• **REQUIRED ACTION 1**
Answer these from the passage below on infections picked up in US hospitals:
(a) How many hospitals did the data come from, and from what year?
(b) Which two kinds of infection were the most common, and what share was each?
(c) Which germ caused the largest share of the infections?
• **REQUIRED ACTION 2**
Extend the passage below on infections picked up in US hospitals, starting right after its last sentence.

• **PASSAGE SHOWN**
--

People who are hospitalized in the United States risk acquiring healthcare-associated infections, which kill 75,000 patients per year. A report by the Emerging Infections Program Healthcare-Associated Infections and Antimicrobial Use Prevalence Survey Team warns that many bacterial infections—which can lead to serious complications from pneumonia and illnesses of the intestinal tract—could be prevented if healthcare workers practiced common hygiene. The researchers analyzed data originating from 183 US hospitals in 2011, reporting that 721,800 infections occurred in 648,000 hospital patients. About 75,000 patients with healthcare-associated infections died during their hospitalizations. The most common infections were pneumonia and surgical site infections (each at 22%), followed by gastrointestinal infections (17%), urinary tract infections (13%), and bloodstream infections (10%). The germs causing these infections were C. difficile (12%), Staphylococcus aureus, including MRSA (11%), Klebsiella (10%), E. coli (9%), Enterococcus (9%), and Pseudomonas (7%). The study authors urge that: “As device- and procedure-associated infections decrease, consideration should be given to expanding surveillance and prevention activities to include other health care-associated infections.”

--

• **RECORD EXTRACTS**
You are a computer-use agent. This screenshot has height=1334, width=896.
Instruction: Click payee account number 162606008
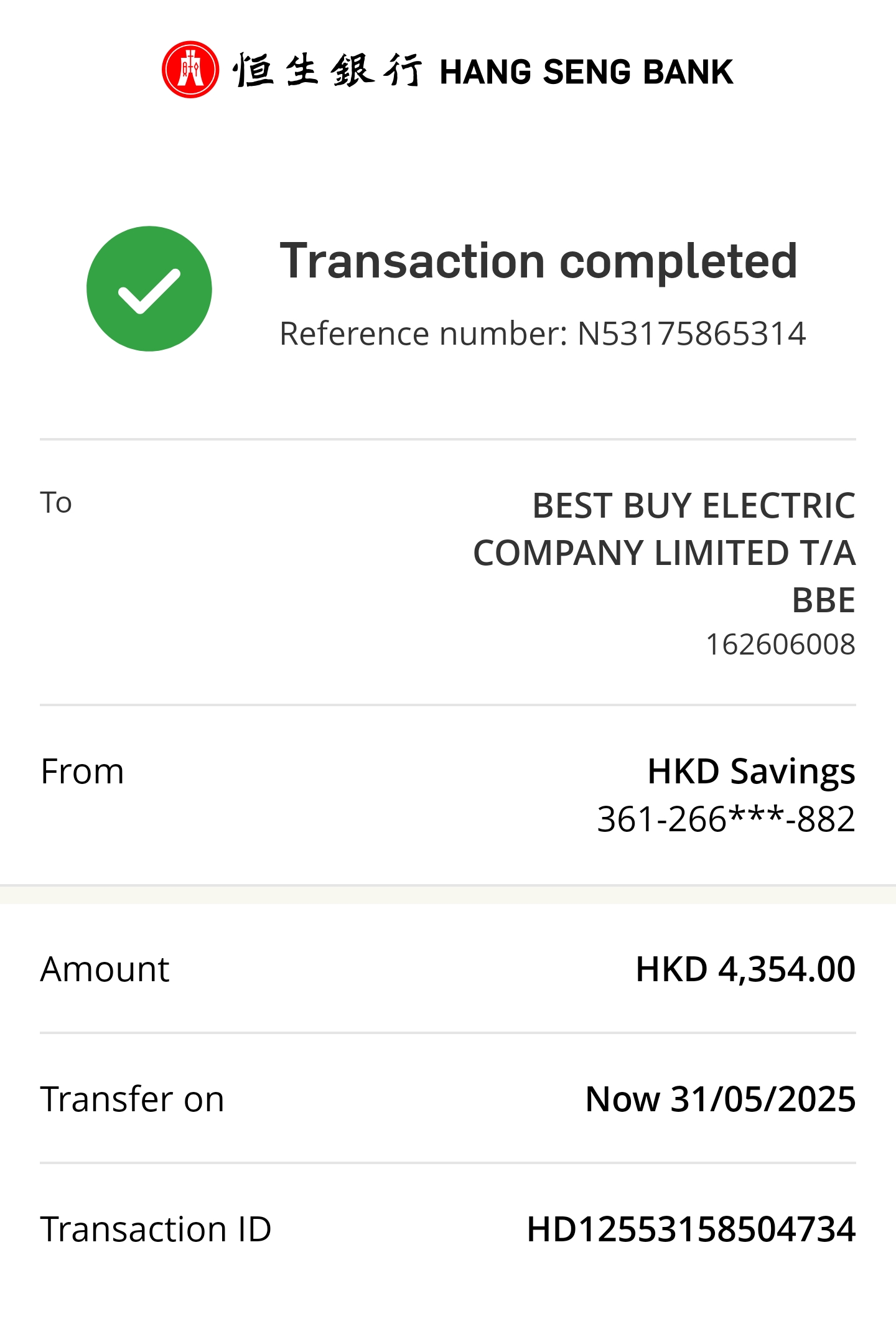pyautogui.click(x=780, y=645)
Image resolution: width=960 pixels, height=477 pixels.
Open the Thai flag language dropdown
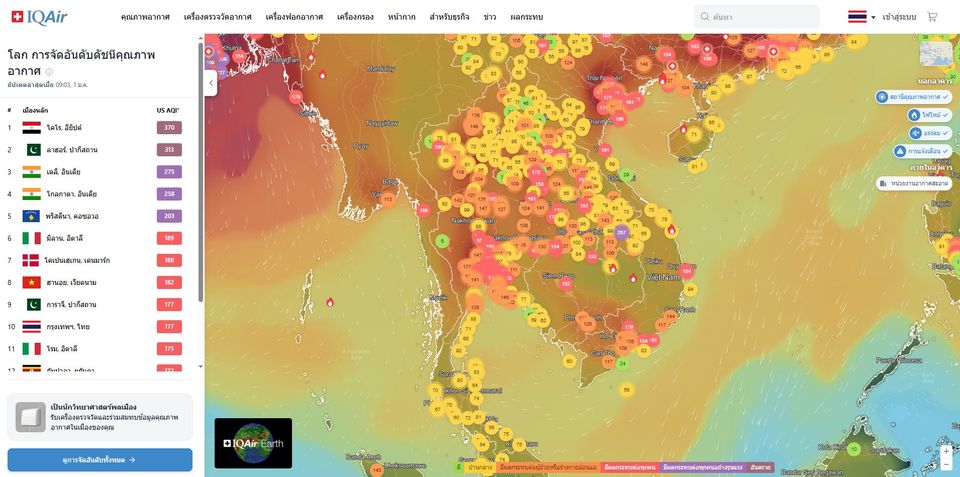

--

• **RESPONSE 1**
(a) 183 US hospitals, in 2011.
(b) Pneumonia and surgical site infections, at 22% each.
(c) C. difficile, at 12%.

• **RESPONSE 2**
Stay Out of the Hospital – part 2
Magill SS, Edwards JR, Bamberg W, Beldavs ZG, Dumyati G, Kainer MA, Lynfield R, Maloney M, McAllister-Hollod L, Nadle J, Ray SM, Thompson DL, Wilson LE, Fridkin SK; Emerging Infections Program Healthcare-Associated Infections and Antimicrobial Use Prevalence Survey Team. “Multistate point-prevalence survey of health care-associated infections.” N Engl J Med. 2014 Mar 27;370(13):1198-20.